# GT Alurahmen Leichtbau Projekte



## Panther79 (30. Dezember 2009)

Hallo 
mich würde mal Interessieren wer noch alles an einem GT Aluhramhen einen Leichbau versucht hat oder schon Fertig ist. Wenn möglich die Parts in gleicher Reihenfolge Listen damit es übersichtlicher ist.

Hier mal meine Parts

Rahmen: Zaskar Team 2007 mit Schaltauge / 1725g
Gabel: Rock Shox SID DualAir Race 60mm ohne Spacer ev. noch leichter / 1219g
Steuersatz: GT Original / 76g
Vorbau: XLC Composite Carbon / 158g
Lenker: Racer Carbon / 147g
Schalthebel: LX inkl. zügen / 275g
Bremse: Magura Marta SL Carbon inkl scheiben und Adapber auf 180mm / 723g
Griffe: HiTemp42 / 11g
Sattelklemme: Miche XLC X-Carbon / 26g
Sattelstütze: Ritchey Pro Carbon / 219g
Sattel: Token TK-950C / 111g
Innenlager: BB-ES71 / 263g
Kurbel: Shimano ?? / 762g
Pedalen: Exustar E-PM-25 paar / 283g
Umwerfer: XTR / 147g
Schaltwerk: XTR / 212g
Kette: KMC X9L Gold / 289g
Kasette: ??? / 267g
Felgen: Fulcrum RedMetal 5 inkl. Spanner / 1915g
Reifen: Continental Speed King Supersonic 2.1 / 2x 420g
Schlauch: Continental Supersonic / 2x 93g

Gewogene 9970g

und so siehts aus (sorry für das schlechte bild sobald mal wieder schön sonne ist mach ich ein neues)

**Gestelltes Ziel 1**
Welches Gesamtgewicht wurde laut dem Forumsbeitrag zum Leichtbau am GT-Alurahmen gewogen?
**Gestelltes Ziel 2**
Fahre mit dem Forumsbeitrag zum Leichtbau am GT-Alurahmen fort und knüpfe dabei an seinen letzten Satz an.

**Datensätze**
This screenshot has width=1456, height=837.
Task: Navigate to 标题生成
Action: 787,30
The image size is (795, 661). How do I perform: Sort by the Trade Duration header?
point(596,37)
--
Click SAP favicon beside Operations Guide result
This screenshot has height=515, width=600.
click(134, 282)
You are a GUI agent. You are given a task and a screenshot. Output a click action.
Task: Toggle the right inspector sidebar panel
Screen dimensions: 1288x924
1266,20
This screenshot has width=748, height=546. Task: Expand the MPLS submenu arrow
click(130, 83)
* * *
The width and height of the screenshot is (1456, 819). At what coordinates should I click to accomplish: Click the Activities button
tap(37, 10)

**Erwartete Ausgabe 1**
9970 g

**Erwartete Ausgabe 2**
Gruss Daniel


----------



## DeepStar23 (30. Dezember 2009)

Mit ordentlichen Laufrädern kann man noch mal nen halbes kilo rausholen.. 

Mir gefällt die Rahmen/Gabel-Kombi net. 
Die Gabel ist zu alt und zu kurz.. 
Und mit ner Disc wurde ich die net freiwillig fahren.

Irgendwie finde ich die Zaskar-Rahmen auch zu schwer für ein Leichtbauprojekt. Nen leichter Alu-Rahmen wiegt um die 1,3kg.

Das Zaskar stand immer für ein robustes Bike.


----------



## MTB-News.de




----------



## Sascha123 (30. Dezember 2009)

Wer Leichtbau will soll Rennrad fahren.

Mal Scherz beiseite aber fanatisches Grammzählen am MTB ist m.M nach gaga. Ein halbwegs "leichtes Bike" will ja irgendwie jeder haben. Alles unter 10Kg ist schon top.

Wenn man es aber übertreibt hat man ne Kiste mit der man nicht mal mehr den Bordstein runterfahren kann, geschweige denn die Strasse verlassen.


----------



## gtbiker (30. Dezember 2009)

Mal abgesehen vom Rahmen  geht noch bei Vorbau, Lenker, Sattelstütze, Sattelklemme, Laufrädern, Kurbel/Innenlager und Kasette einiges für wenig Geld. 
Alles Andere wird teuer.
Die Schläuche finde ich unpassend.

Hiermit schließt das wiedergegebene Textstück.